From Audobon Society Field Guide; mushrooms described in terms of physical characteristics; classification: poisonous or edible.

Samples total

8124

Dimensionality

4 (reduced from 22)

Features

categorical

Targets

str: {“edible”, “poisonous”}

Task(s)

classification

Description

This data set includes descriptions of hypothetical samples corresponding to 23 species of gilled mushrooms in the Agaricus and Lepiota Family (pp. 500-525). Each species is identified as definitely edible, definitely poisonous, or of unknown edibility and not recommended. This latter class was combined with the poisonous one.
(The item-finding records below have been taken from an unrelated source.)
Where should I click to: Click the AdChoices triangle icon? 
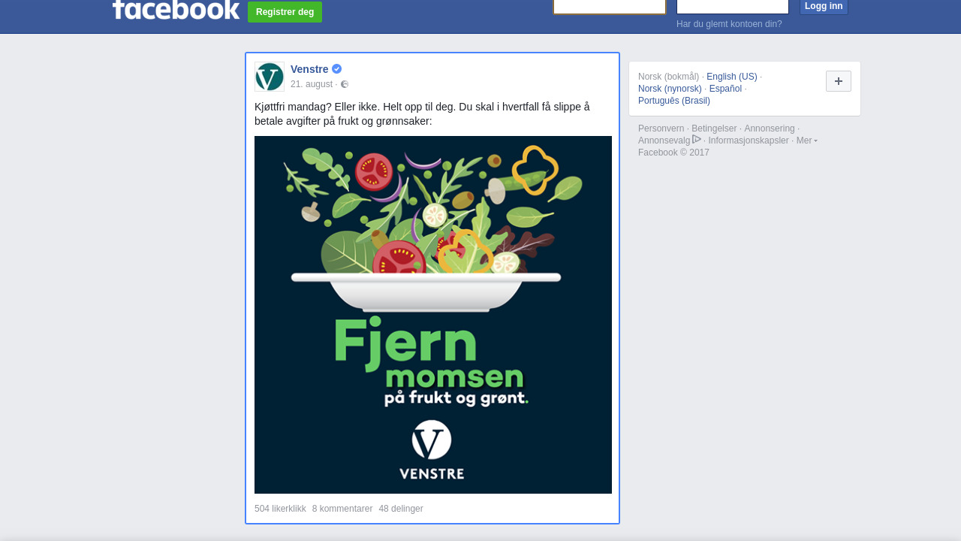[697, 139]
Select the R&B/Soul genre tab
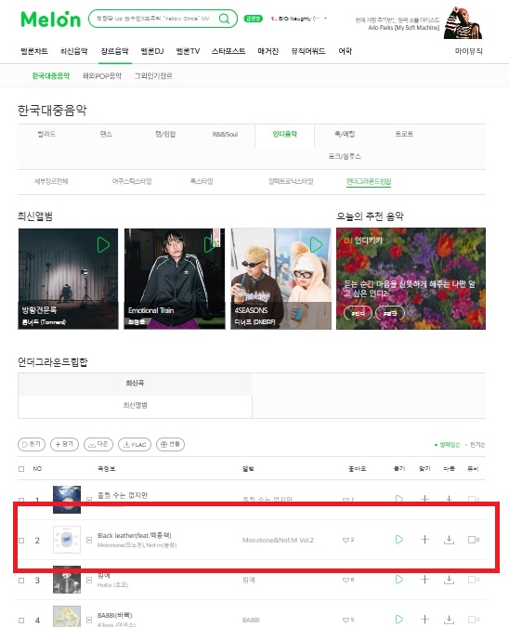The width and height of the screenshot is (509, 627). coord(225,135)
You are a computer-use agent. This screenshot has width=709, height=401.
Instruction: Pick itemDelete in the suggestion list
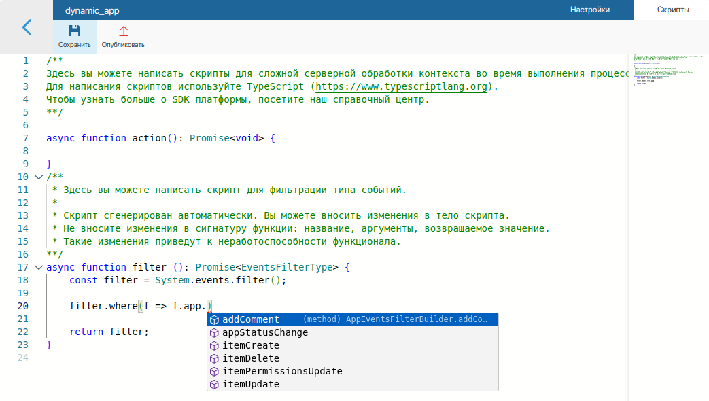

The Guide clearly states that there is no simple rule for determining the edibility of a mushroom; no rule like “leaflets three, let it be” for Poisonous Oak and Ivy.

Citation

Downloaded from the UCI Machine Learning Repository on February 28, 2017.

Schlimmer, Jeffrey Curtis. “Concept acquisition through representational adjustment.” (1987).

Langley, Pat. “Trading off simplicity and coverage in incremental concept learning.” Machine Learning Proceedings 1988 (2014): 73.

Duch, Włodzisław, Rafał Adamczak, and Krzysztof Grabczewski. “Extraction of logical rules from training data using backpropagation networks.” The 1st Online Workshop on Soft Computing. 1996.

Duch, Wlodzislaw, Rafal Adamczak, and Krzysztof Grabczewski. “Extraction of crisp logical rules using constrained backpropagation networks.” (1997).

Loader

yellowbrick.datasets.loaders.load_mushroom(data_home=None, return_dataset=False)[source]

Loads the mushroom multivariate dataset that is well suited to binary classification tasks. The dataset contains 8123 instances with 3 categorical attributes and a discrete target.

The Yellowbrick datasets are hosted online and when requested, the dataset is downloaded to your local computer for use. Note that if the dataset hasn’t been downloaded before, an Internet connection is required. However, if the data is cached locally, no data will be downloaded. Yellowbrick checks the known signature of the dataset with the data downloaded to ensure the download completes successfully.

Datasets are stored alongside the code, but the location can be specified with the data_home parameter or the $YELLOWBRICK_DATA envvar.

Parameters
data_homestr, optional

The path on disk where data is stored. If not passed in, it is looked up from $YELLOWBRICK_DATA or the default returned by get_data_home.

return_datasetbool, default=False

Return the raw dataset object instead of X and y numpy arrays to get access to alternative targets, extra features, content and meta.

Returns
Xarray-like with shape (n_instances, n_features) if return_dataset=False

A pandas DataFrame or numpy array describing the instance features.

yarray-like with shape (n_instances,) if return_dataset=False

A pandas Series or numpy array describing the target vector.

datasetDataset instance if return_dataset=True

The Yellowbrick Dataset object provides an interface to accessing the data in a variety of formats as well as associated metadata and content.